* Assigned task:
A word-for-word copy of the lines from the one holding "Task: Download STEP file for QBV-15-M-SS 型" through the final line of the records below is the only output asked for.

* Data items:
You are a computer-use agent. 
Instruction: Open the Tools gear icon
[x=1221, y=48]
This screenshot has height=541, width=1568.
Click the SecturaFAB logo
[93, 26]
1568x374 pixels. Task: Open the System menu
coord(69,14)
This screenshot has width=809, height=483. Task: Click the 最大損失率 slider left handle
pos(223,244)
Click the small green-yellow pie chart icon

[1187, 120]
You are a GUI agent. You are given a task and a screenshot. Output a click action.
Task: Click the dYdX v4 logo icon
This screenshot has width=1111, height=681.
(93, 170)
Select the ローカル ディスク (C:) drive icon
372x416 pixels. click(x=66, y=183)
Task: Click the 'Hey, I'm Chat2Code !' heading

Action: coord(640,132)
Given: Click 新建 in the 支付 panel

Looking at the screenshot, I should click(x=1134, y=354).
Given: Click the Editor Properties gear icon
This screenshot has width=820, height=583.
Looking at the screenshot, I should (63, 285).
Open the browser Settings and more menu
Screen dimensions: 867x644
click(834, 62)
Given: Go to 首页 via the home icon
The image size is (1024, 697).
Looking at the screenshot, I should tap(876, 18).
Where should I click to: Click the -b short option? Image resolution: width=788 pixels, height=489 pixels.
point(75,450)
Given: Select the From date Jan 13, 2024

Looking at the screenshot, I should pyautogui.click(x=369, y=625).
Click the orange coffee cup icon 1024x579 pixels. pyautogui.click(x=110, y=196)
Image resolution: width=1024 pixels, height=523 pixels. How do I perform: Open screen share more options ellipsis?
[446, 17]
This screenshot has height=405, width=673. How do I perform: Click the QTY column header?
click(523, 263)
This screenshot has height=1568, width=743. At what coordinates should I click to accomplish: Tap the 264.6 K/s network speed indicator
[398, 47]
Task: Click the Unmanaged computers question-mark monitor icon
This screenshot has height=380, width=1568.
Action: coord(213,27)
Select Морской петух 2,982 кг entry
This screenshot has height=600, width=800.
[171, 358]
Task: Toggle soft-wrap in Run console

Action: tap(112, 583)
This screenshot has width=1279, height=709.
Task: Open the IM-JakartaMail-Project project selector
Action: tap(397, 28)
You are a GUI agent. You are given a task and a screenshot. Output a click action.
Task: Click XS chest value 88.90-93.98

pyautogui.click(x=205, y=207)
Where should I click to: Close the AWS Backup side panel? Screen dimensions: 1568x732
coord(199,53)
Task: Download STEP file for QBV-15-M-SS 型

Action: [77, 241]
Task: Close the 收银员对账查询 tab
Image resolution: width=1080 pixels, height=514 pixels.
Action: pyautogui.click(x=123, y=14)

* Result:
Task: Download STEP file for QBV-15-M-SS 型

Action: [77, 241]
Task: Close the 收银员对账查询 tab
Image resolution: width=1080 pixels, height=514 pixels.
Action: pyautogui.click(x=123, y=14)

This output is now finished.